Democratic Sen. Ed Markey (Mass.) appeared on CNBC's "Closing Bell" on Wednesday and brushed aside positive news about developments stemming from Republicans' tax reform law.
Host Dylan Ratigan mentioned Walmart and Apple's recently announced wage increases and other companies raising wages or awarding bonuses.
"Have you changed your opinion?" Ratigan asked. "And if not, should you?"
Markey was unpersuaded.
"Well, look, when you think of the United States of America, you don't think of Walmart, you don't think of Apple. You think of the whole country," Markey said.
Markey said that you think of every company and employee, not just Apple or Walmart.
"Walmart is the largest employer," Ratigan chipped in as Markey continued.
"The proof is going to be in the pudding, not just isolated stories that can be put on the cover for a week or on a show for an afternoon, but the entire country," Markey replied.

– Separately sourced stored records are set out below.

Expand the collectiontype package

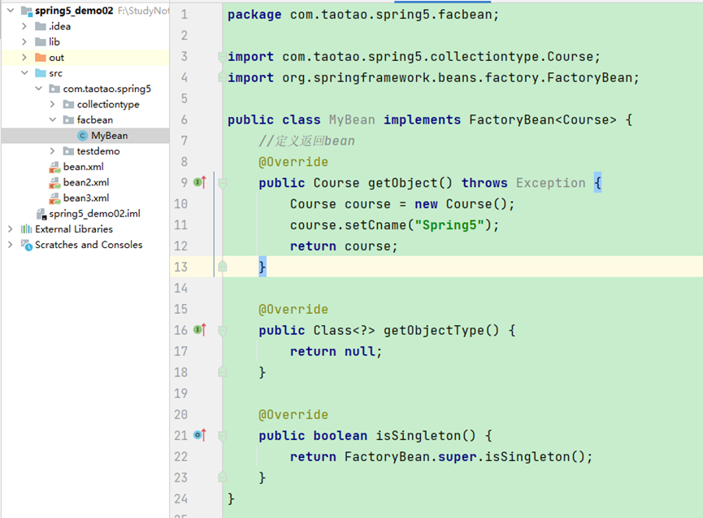click(53, 105)
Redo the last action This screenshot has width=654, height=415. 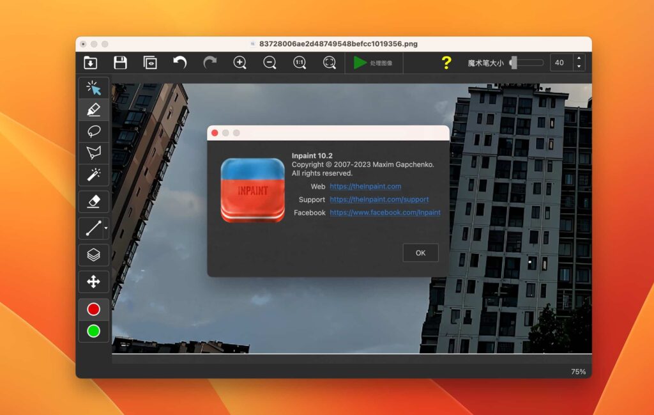(209, 63)
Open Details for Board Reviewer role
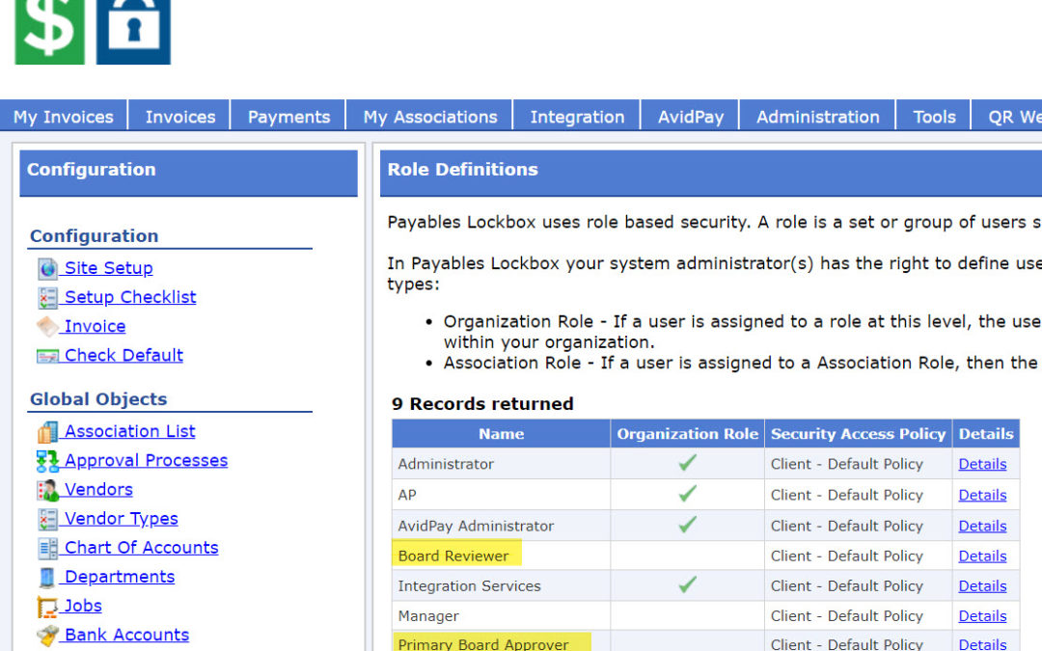The image size is (1042, 651). tap(982, 556)
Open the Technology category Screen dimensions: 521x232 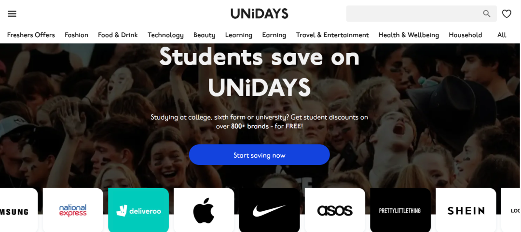165,35
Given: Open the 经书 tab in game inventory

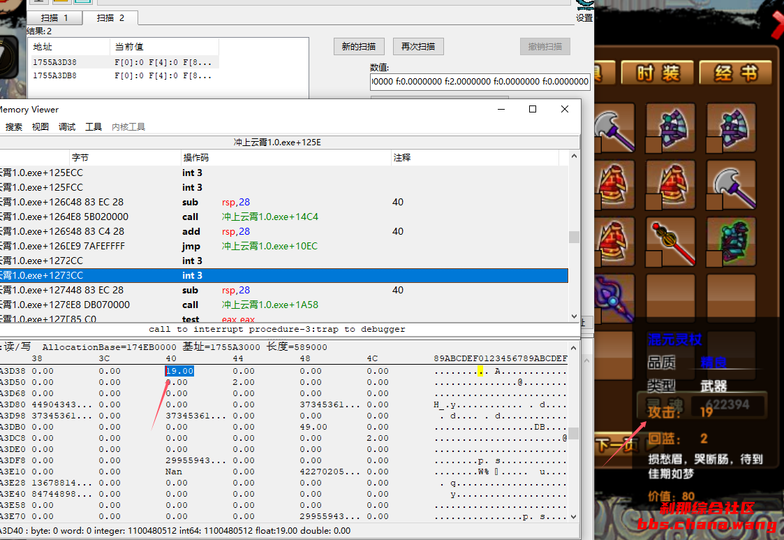Looking at the screenshot, I should coord(734,73).
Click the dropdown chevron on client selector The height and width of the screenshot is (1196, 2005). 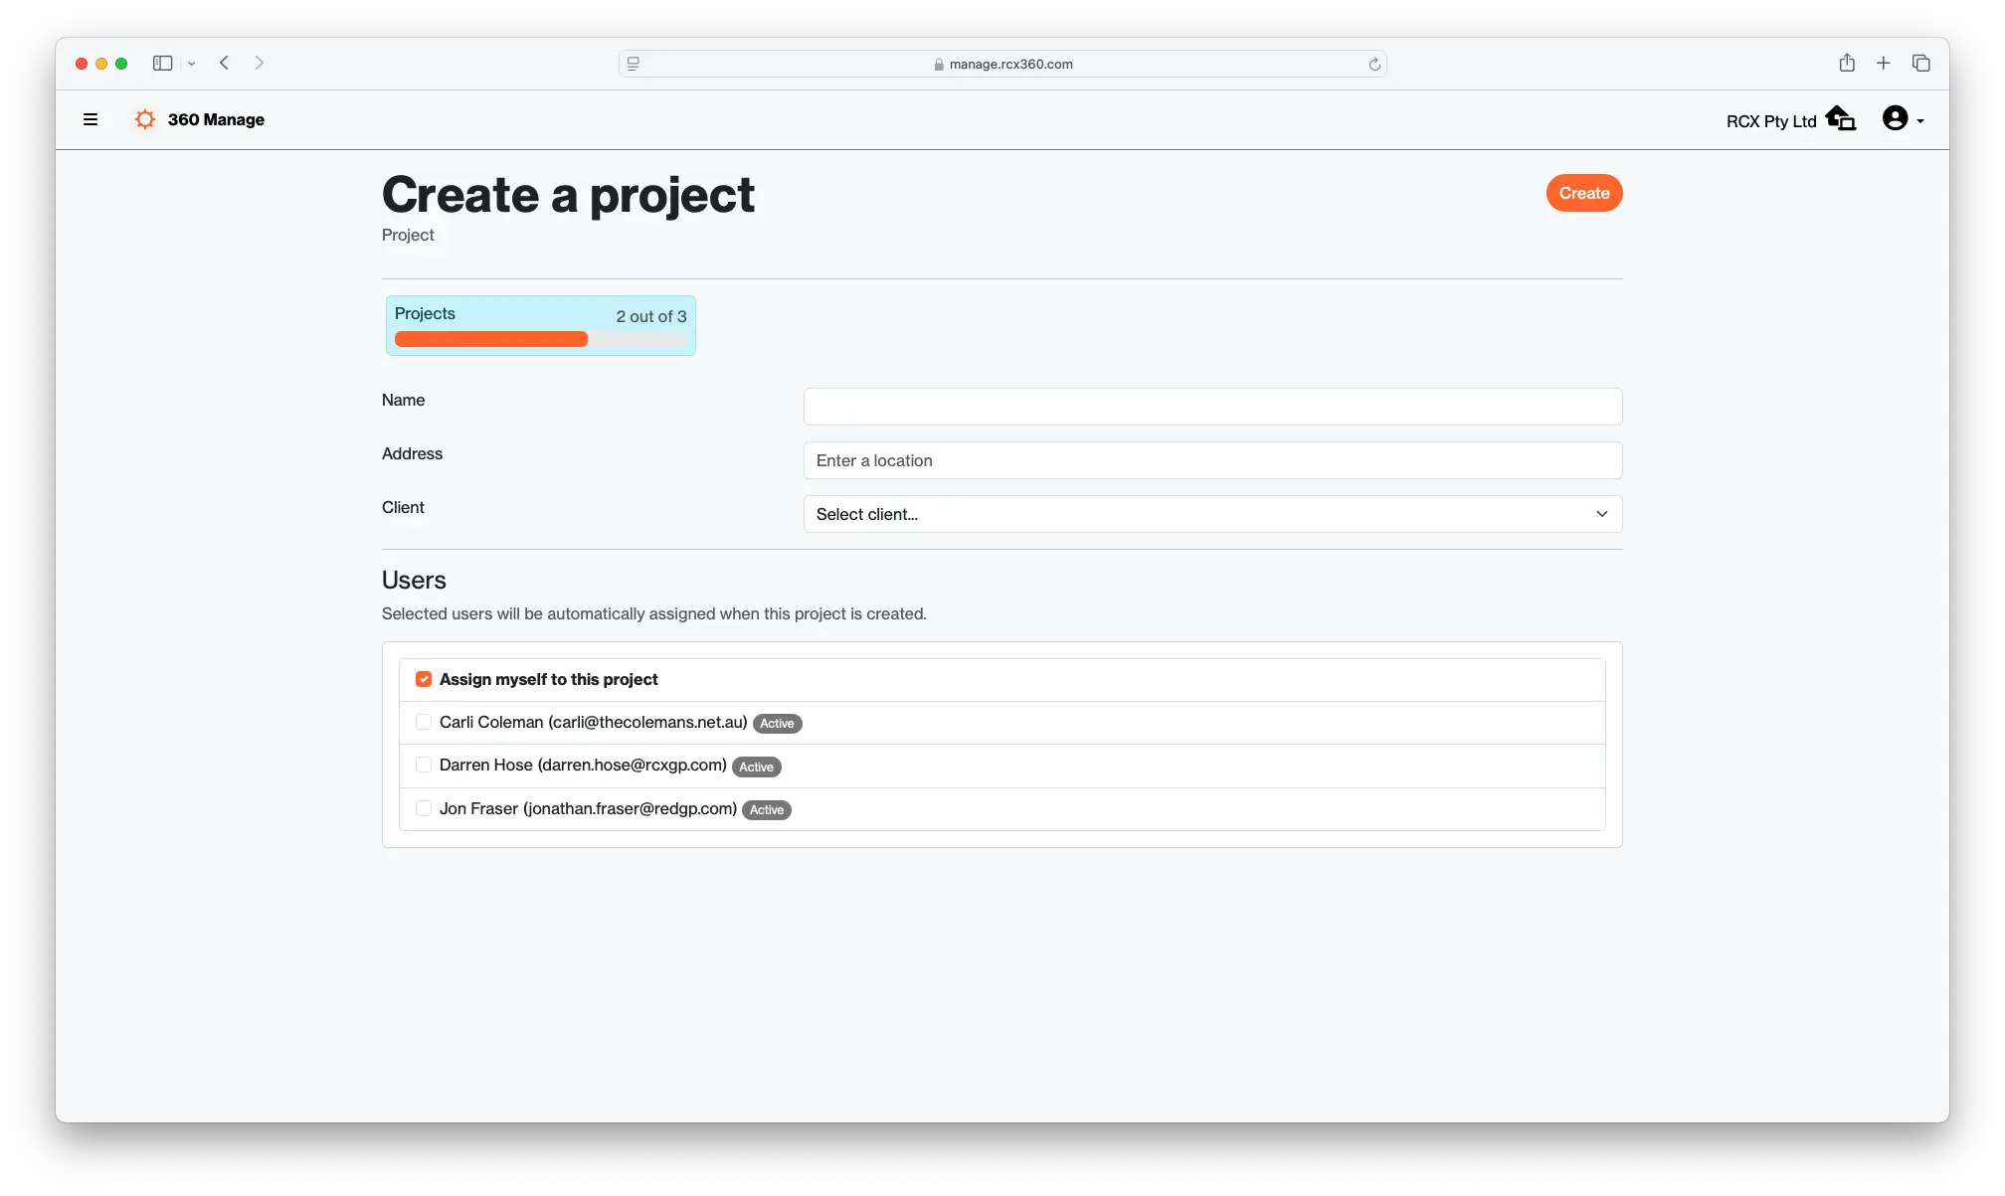1602,514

Then, Markey warned of the effects of repealing net neutrality for the job market.
"And so, yeah, it's a nice story here for Apple but you know, ultimately, in December, Trump's Federal Communications Commission, took net neutrality off of the books, and what did that do?" Markey asked himself.
According to Markey, "That created a culture for hundreds of thousands of app creators—those are the job creators in the internet sector, and he took those off the books."
"That is going to have a crippling effect upon the guarantee that app developers have to go to the capital markets in order to create new jobs that will dwarf anything that Apple itself is doing," Markey said.
The host complimented Markey's pivot to net neutrality but said he wasn't done with the tax reform issue yet. Markey insisted he didn't want to engage in "irrational exuberance with a small data set" that doesn't show the full impact tax reform will have on the economy.
To end the interview, host Kelly Evans thanked Markey for joining the show.
But Markey wasn't done yet and asked: "Can I say a word about net neutrality?"
"No, no, you took all your own time, we got to go, thanks for joining us," Evans asked.
"No, no, I never got the question from you," Markey said over the hosts' objections. "That's why I was coming on it's the job creation engine, net neutrality, for our economy."
"Half of all venture capital last year went to web, internet, and software companies, half of all venture capital," Markey added.